Joined site back in Feb/March 2014. 

Original posts were reviewed by mods briefly, then a few posts went through unmoderated, then some others were back to being moderated and never did show up in the thread. Nothing inappropriate in the thread. I indicated that I was concerned about privacy - trying not to reveal too much identifying information because of the very real possibility of some intrusive people seeing things they had no right to know. I asked mods at least once what happened to those posts and never got a response.

Have lurked here off and on, but don't think I have tried to post again until today. I have PTSD and severe anxiety, and simply reading about others here is often too traumatizing for me. But today I was troubled and triggering by a film I saw 2 days ago, and really needed to talk about it and get some support. Title of new thread was something like "saw film 'My Old Lady' - now triggering like mad". The film has a strong infidelity plot line (unknown to me beforehand), and other issues about parental abandonment, etc - which I also have a history of. The post was long and difficult to compose and I didn't save a copy. After I hit submit, I got a message back saying my post had been sent for moderation. It's been about 6 hours, and the post still hasn't shown up. 

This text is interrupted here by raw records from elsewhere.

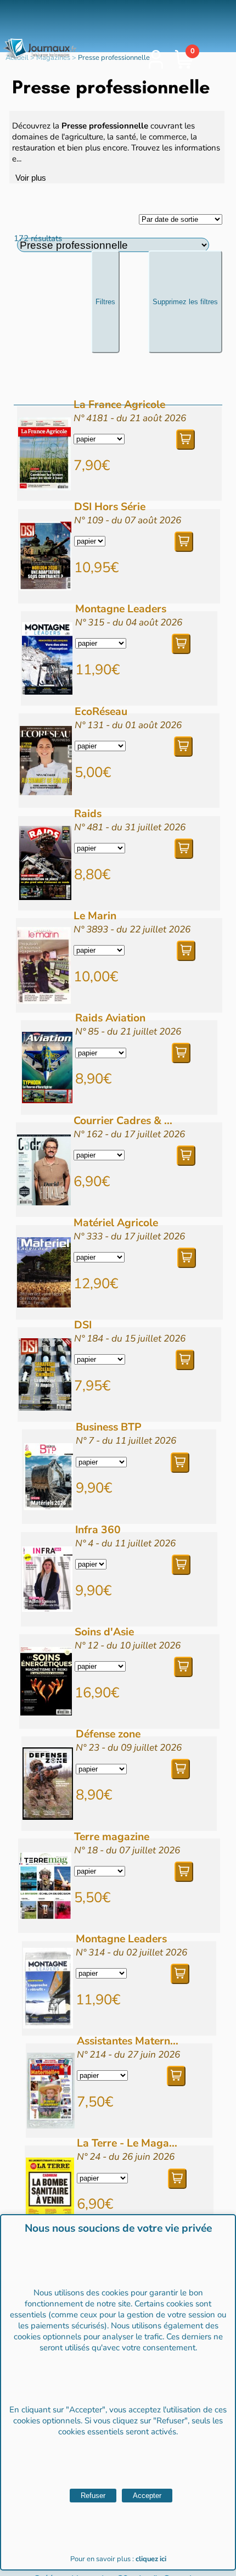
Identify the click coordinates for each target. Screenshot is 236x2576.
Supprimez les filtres (185, 302)
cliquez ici (151, 2559)
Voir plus (30, 177)
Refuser (93, 2495)
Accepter (147, 2495)
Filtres (105, 302)
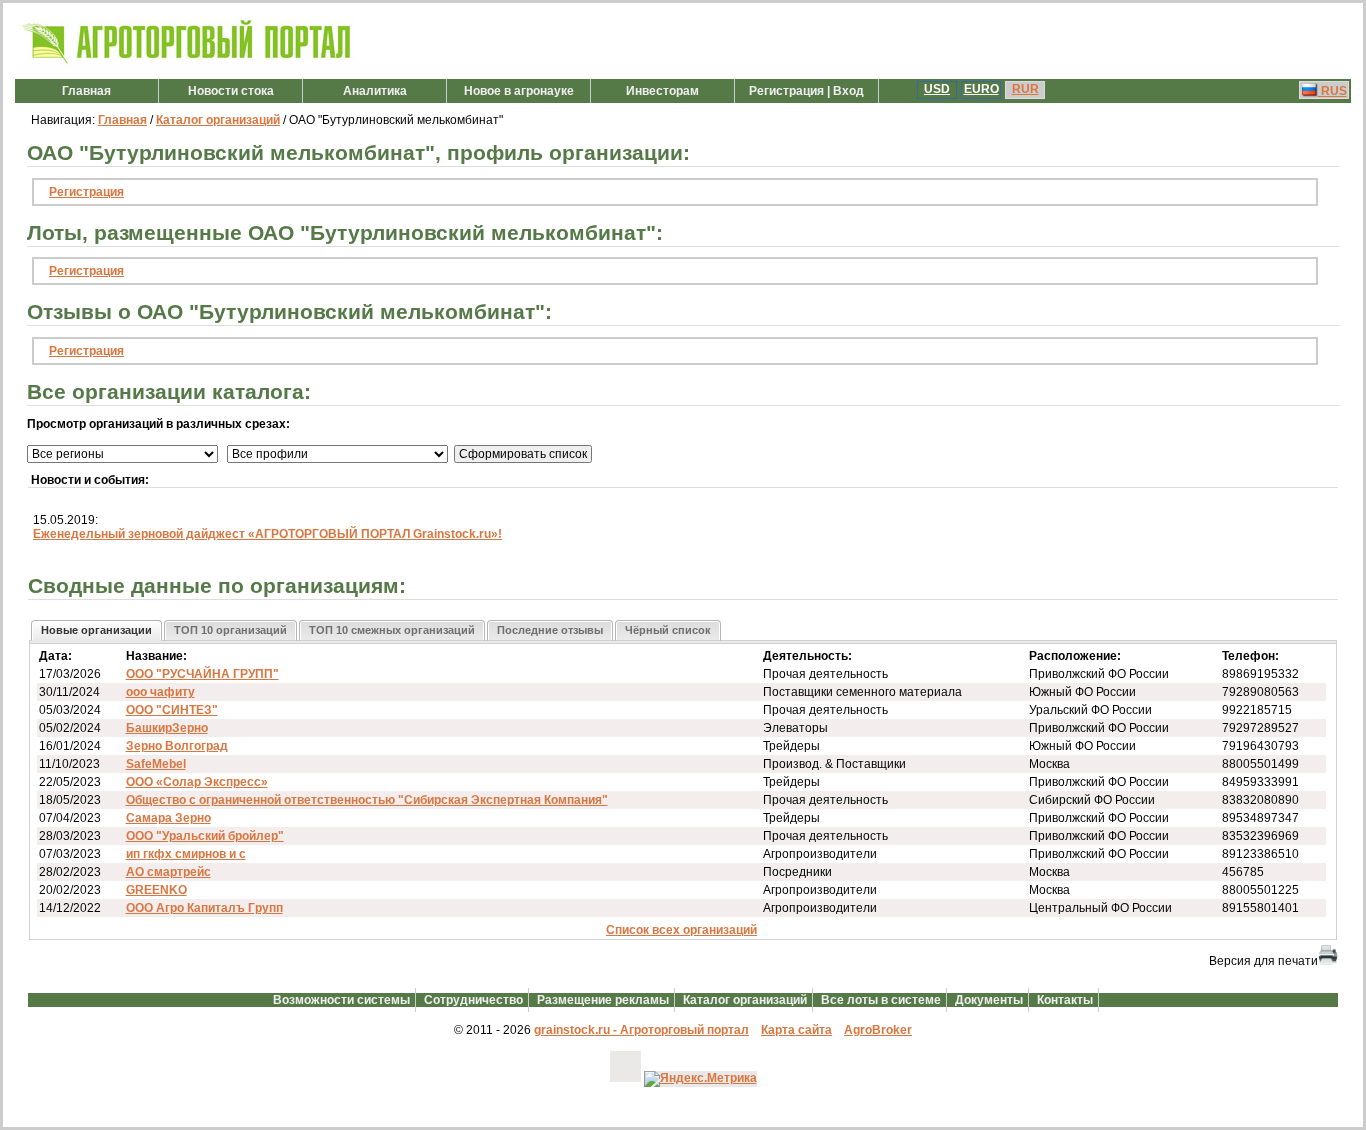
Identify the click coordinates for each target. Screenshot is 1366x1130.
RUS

Not sure if there's a standard waiting time, and it didn't occur to me that I might be re-moderated after being absent for so long. But I have no copy of that post, I have no one IRL to talk to about it (except my disabled sister, and my husband, but he's not home). 

PLEASE - I really need to talk about this with people who have lived this and understand it.


----------



## FrenchFry (Oct 10, 2011)

Sometimes with low post counts links inside of posts trip up our spam filter and shoots out the message that your post has been moderated. When this happens, your post isn't deleted it just hangs out until a mod or admin clears it.

Your post has been approved and bumped. Sorry that it caught you.


----------